TASK ITEM: Reproduce the data exactly. Omit no record.

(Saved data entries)

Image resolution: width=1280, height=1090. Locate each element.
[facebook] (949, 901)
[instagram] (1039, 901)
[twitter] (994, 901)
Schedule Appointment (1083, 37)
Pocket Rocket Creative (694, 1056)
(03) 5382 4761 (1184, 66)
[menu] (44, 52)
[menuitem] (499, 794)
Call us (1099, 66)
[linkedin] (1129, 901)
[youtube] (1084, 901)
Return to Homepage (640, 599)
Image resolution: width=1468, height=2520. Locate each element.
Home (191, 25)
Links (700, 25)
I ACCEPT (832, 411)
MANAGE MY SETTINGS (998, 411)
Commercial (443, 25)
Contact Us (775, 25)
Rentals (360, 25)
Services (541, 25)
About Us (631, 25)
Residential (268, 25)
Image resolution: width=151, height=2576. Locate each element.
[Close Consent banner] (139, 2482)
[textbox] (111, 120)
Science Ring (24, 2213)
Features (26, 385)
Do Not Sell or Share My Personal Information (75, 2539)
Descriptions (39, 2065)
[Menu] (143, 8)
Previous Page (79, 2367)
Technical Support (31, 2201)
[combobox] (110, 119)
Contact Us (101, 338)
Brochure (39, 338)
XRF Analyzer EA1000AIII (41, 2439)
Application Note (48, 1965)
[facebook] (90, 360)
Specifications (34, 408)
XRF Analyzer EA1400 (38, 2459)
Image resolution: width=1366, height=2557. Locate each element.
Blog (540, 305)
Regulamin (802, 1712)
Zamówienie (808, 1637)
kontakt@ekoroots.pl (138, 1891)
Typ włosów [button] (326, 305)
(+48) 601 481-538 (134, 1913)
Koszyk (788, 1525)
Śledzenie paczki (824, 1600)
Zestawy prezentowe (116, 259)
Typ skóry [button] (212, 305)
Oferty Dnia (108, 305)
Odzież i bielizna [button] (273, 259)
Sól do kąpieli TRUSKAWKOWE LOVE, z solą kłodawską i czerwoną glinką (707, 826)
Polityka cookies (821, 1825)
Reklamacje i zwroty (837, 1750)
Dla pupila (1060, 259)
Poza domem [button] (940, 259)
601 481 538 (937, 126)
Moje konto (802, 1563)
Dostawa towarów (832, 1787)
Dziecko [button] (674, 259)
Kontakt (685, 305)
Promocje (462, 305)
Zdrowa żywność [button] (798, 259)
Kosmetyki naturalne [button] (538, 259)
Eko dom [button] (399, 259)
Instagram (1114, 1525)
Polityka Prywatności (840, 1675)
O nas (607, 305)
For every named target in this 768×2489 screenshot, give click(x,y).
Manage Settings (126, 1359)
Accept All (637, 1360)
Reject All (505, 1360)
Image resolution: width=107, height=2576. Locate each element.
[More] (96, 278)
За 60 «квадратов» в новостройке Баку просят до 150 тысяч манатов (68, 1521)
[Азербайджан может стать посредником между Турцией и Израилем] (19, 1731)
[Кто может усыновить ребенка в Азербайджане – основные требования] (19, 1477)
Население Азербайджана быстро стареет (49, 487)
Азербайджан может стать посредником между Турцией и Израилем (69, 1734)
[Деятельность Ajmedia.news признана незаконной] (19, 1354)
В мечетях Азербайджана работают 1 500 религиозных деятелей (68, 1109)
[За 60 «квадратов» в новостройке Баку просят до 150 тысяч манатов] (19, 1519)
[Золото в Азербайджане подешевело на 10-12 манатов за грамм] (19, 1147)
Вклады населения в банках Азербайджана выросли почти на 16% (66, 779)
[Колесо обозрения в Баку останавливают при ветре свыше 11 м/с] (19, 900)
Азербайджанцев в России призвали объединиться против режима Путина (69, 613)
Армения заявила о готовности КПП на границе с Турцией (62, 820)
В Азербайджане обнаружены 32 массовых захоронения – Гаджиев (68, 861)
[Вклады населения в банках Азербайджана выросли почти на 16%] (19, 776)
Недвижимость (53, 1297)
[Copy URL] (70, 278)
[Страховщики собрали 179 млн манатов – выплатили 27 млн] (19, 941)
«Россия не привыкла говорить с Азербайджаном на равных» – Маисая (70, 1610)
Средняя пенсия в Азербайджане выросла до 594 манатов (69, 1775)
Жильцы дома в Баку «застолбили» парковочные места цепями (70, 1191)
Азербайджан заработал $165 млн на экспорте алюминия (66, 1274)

WRITTEN RESPONSE:
Image resolution: width=1280, height=1090. Locate each element.
[facebook] (949, 901)
[instagram] (1039, 901)
[twitter] (994, 901)
Schedule Appointment (1083, 37)
Pocket Rocket Creative (694, 1056)
(03) 5382 4761 (1184, 66)
[menu] (44, 52)
[menuitem] (499, 794)
Call us (1099, 66)
[linkedin] (1129, 901)
[youtube] (1084, 901)
Return to Homepage (640, 599)
Image resolution: width=1468, height=2520. Locate each element.
Home (191, 25)
Links (700, 25)
I ACCEPT (832, 411)
MANAGE MY SETTINGS (998, 411)
Commercial (443, 25)
Contact Us (775, 25)
Rentals (360, 25)
Services (541, 25)
About Us (631, 25)
Residential (268, 25)
Image resolution: width=151, height=2576. Locate each element.
[Close Consent banner] (139, 2482)
[textbox] (111, 120)
Science Ring (24, 2213)
Features (26, 385)
Do Not Sell or Share My Personal Information (75, 2539)
Descriptions (39, 2065)
[Menu] (143, 8)
Previous Page (79, 2367)
Technical Support (31, 2201)
[combobox] (110, 119)
Contact Us (101, 338)
Brochure (39, 338)
XRF Analyzer EA1000AIII (41, 2439)
Application Note (48, 1965)
[facebook] (90, 360)
Specifications (34, 408)
XRF Analyzer EA1400 (38, 2459)
Image resolution: width=1366, height=2557. Locate each element.
Blog (540, 305)
Regulamin (802, 1712)
Zamówienie (808, 1637)
kontakt@ekoroots.pl (138, 1891)
Typ włosów [button] (326, 305)
(+48) 601 481-538 (134, 1913)
Koszyk (788, 1525)
Śledzenie paczki (824, 1600)
Zestawy prezentowe (116, 259)
Typ skóry [button] (212, 305)
Oferty Dnia (108, 305)
Odzież i bielizna [button] (273, 259)
Sól do kąpieli TRUSKAWKOWE LOVE, z solą kłodawską i czerwoną glinką (707, 826)
Polityka cookies (821, 1825)
Reklamacje i zwroty (837, 1750)
Dla pupila (1060, 259)
Poza domem [button] (940, 259)
601 481 538 (937, 126)
Moje konto (802, 1563)
Dostawa towarów (832, 1787)
Dziecko [button] (674, 259)
Kontakt (685, 305)
Promocje (462, 305)
Zdrowa żywność [button] (798, 259)
Kosmetyki naturalne [button] (538, 259)
Eko dom [button] (399, 259)
Instagram (1114, 1525)
Polityka Prywatności (840, 1675)
O nas (607, 305)
For every named target in this 768×2489 screenshot, give click(x,y).
Manage Settings (126, 1359)
Accept All (637, 1360)
Reject All (505, 1360)
Image resolution: width=107, height=2576. Locate each element.
[More] (96, 278)
За 60 «квадратов» в новостройке Баку просят до 150 тысяч манатов (68, 1521)
[Азербайджан может стать посредником между Турцией и Израилем] (19, 1731)
[Кто может усыновить ребенка в Азербайджане – основные требования] (19, 1477)
Население Азербайджана быстро стареет (49, 487)
Азербайджан может стать посредником между Турцией и Израилем (69, 1734)
[Деятельность Ajmedia.news признана незаконной] (19, 1354)
В мечетях Азербайджана работают 1 500 религиозных деятелей (68, 1109)
[За 60 «квадратов» в новостройке Баку просят до 150 тысяч манатов] (19, 1519)
[Золото в Азербайджане подешевело на 10-12 манатов за грамм] (19, 1147)
Вклады населения в банках Азербайджана выросли почти на 16% (66, 779)
[Колесо обозрения в Баку останавливают при ветре свыше 11 м/с] (19, 900)
Азербайджанцев в России призвали объединиться против режима Путина (69, 613)
Армения заявила о готовности КПП на границе с Турцией (62, 820)
В Азербайджане обнаружены 32 массовых захоронения – Гаджиев (68, 861)
[Вклады населения в банках Азербайджана выросли почти на 16%] (19, 776)
Недвижимость (53, 1297)
[Copy URL] (70, 278)
[Страховщики собрали 179 млн манатов – выплатили 27 млн] (19, 941)
«Россия не привыкла говорить с Азербайджаном на равных» – Маисая (70, 1610)
Средняя пенсия в Азербайджане выросла до 594 манатов (69, 1775)
Жильцы дома в Баку «застолбили» парковочные места цепями (70, 1191)
Азербайджан заработал $165 млн на экспорте алюминия (66, 1274)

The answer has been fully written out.